__YOUR INSTRUCTIONS__
Give the lines below again exactly, starting with the line that holds "You are a computer-use agent. The image size is (1125, 1000)." and going on through the line that holds "Task: Click the Rotate angle input field".

(Stored data entries)
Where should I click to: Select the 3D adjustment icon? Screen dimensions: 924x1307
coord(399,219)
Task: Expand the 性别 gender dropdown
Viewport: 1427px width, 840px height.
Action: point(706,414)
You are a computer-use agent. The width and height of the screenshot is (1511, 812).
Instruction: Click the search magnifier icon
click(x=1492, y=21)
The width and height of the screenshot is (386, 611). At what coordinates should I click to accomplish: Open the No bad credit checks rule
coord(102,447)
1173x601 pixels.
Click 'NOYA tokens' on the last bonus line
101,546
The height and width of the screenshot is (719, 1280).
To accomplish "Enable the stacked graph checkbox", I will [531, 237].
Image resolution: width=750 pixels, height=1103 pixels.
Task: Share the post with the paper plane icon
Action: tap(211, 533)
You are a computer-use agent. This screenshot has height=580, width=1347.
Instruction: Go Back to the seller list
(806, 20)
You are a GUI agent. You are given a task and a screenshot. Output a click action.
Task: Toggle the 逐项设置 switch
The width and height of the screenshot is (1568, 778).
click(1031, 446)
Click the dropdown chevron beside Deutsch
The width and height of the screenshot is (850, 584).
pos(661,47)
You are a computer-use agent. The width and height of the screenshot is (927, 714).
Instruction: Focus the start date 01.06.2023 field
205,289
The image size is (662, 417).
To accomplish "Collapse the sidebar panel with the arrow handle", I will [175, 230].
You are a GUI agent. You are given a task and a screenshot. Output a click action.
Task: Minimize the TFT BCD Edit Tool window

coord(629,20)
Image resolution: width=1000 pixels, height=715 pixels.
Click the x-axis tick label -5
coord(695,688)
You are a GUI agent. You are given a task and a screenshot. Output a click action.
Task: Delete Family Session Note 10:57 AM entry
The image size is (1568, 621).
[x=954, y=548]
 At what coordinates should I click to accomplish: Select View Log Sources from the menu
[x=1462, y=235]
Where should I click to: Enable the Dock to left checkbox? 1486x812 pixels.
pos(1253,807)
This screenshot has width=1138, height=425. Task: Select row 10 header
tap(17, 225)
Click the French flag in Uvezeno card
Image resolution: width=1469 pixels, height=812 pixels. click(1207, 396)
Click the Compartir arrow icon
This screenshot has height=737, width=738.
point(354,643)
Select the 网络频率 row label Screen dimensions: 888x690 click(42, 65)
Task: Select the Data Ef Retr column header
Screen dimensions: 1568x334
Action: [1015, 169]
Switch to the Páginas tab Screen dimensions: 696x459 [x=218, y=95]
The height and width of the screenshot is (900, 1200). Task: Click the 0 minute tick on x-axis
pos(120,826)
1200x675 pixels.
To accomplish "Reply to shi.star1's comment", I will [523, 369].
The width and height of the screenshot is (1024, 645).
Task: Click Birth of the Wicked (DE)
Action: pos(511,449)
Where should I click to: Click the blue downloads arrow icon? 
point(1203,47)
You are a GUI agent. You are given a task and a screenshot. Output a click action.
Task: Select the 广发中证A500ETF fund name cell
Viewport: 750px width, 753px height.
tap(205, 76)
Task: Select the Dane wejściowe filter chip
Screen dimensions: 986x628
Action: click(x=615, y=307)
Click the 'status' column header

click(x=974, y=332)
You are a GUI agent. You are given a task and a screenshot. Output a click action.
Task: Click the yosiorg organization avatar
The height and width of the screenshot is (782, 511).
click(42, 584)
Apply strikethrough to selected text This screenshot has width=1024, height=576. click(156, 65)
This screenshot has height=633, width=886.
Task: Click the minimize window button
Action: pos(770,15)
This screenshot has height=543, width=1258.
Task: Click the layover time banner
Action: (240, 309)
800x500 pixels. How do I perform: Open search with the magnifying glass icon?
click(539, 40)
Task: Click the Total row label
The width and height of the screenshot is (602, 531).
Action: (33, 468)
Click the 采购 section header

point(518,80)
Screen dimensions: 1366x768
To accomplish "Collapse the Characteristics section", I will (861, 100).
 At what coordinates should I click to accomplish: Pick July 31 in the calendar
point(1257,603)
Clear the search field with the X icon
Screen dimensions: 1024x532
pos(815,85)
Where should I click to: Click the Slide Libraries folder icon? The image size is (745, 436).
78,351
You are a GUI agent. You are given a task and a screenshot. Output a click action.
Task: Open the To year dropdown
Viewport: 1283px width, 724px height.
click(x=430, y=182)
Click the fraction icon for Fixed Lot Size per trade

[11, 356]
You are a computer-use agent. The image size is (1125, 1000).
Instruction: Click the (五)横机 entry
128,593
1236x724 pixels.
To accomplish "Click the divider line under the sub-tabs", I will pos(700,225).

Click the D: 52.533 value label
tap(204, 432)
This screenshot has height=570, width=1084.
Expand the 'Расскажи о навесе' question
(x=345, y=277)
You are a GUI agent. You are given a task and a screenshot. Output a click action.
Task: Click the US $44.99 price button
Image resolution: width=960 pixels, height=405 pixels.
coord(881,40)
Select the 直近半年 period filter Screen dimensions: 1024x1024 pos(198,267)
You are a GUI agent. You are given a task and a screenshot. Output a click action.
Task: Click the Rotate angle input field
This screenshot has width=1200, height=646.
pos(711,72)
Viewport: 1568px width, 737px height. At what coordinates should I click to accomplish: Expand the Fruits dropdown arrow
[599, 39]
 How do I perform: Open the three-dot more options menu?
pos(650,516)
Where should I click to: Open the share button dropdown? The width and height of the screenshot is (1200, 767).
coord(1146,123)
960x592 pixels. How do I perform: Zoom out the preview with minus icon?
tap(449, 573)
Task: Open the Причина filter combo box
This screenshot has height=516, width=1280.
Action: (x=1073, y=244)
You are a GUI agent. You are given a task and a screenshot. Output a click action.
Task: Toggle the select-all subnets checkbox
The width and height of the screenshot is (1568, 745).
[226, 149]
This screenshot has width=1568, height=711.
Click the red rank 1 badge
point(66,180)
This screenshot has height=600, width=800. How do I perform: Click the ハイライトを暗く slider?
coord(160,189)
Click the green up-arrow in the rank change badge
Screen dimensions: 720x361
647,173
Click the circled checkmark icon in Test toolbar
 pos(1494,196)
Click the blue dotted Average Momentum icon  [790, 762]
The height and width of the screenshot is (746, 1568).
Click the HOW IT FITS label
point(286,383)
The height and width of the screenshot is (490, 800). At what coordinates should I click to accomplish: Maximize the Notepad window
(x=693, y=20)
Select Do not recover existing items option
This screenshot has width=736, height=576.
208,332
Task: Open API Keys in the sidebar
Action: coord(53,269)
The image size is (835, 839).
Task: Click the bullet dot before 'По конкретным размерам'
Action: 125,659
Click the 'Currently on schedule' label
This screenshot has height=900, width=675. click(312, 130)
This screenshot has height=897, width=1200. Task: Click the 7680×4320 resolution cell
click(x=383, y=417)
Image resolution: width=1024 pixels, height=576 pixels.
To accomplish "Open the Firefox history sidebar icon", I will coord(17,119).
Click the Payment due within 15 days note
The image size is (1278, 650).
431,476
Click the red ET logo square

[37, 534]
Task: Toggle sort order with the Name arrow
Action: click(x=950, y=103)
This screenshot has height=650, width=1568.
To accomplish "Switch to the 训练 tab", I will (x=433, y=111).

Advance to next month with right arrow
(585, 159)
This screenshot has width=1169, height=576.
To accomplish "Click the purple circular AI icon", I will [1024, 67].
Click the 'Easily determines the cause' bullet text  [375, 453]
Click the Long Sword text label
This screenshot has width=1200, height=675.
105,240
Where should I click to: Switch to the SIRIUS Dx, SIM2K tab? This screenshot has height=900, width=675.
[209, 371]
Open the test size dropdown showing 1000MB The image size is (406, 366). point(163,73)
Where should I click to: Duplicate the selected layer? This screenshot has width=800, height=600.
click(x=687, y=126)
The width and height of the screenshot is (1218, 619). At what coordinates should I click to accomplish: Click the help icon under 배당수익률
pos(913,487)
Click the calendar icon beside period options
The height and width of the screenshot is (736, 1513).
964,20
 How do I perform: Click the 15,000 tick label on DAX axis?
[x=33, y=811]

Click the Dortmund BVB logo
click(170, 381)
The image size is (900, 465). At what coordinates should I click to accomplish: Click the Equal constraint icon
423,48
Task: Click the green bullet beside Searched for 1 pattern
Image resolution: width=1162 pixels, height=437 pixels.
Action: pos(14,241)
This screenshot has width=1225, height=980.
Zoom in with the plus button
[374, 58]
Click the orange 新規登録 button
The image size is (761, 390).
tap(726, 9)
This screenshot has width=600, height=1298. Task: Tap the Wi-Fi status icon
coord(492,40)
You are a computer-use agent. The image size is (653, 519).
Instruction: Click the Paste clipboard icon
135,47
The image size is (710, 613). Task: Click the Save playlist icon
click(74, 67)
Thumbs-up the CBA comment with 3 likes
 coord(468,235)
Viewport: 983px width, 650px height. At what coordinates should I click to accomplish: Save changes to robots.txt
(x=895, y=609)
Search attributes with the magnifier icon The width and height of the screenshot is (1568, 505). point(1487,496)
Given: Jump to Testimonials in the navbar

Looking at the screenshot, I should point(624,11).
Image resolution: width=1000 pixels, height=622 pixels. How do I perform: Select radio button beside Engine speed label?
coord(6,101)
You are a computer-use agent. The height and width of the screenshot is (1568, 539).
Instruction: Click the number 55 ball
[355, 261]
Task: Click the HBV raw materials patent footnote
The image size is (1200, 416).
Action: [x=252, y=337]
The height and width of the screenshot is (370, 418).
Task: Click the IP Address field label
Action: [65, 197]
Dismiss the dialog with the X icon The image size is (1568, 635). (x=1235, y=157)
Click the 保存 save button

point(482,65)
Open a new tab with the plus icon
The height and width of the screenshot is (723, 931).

__EXERCISE ANSWER__
You are a computer-use agent. The image size is (1125, 1000).
Instruction: Click the (五)横机 entry
128,593
1236x724 pixels.
To accomplish "Click the divider line under the sub-tabs", I will pos(700,225).

Click the D: 52.533 value label
tap(204, 432)
This screenshot has height=570, width=1084.
Expand the 'Расскажи о навесе' question
(x=345, y=277)
You are a GUI agent. You are given a task and a screenshot. Output a click action.
Task: Click the US $44.99 price button
Image resolution: width=960 pixels, height=405 pixels.
coord(881,40)
Select the 直近半年 period filter Screen dimensions: 1024x1024 pos(198,267)
You are a GUI agent. You are given a task and a screenshot. Output a click action.
Task: Click the Rotate angle input field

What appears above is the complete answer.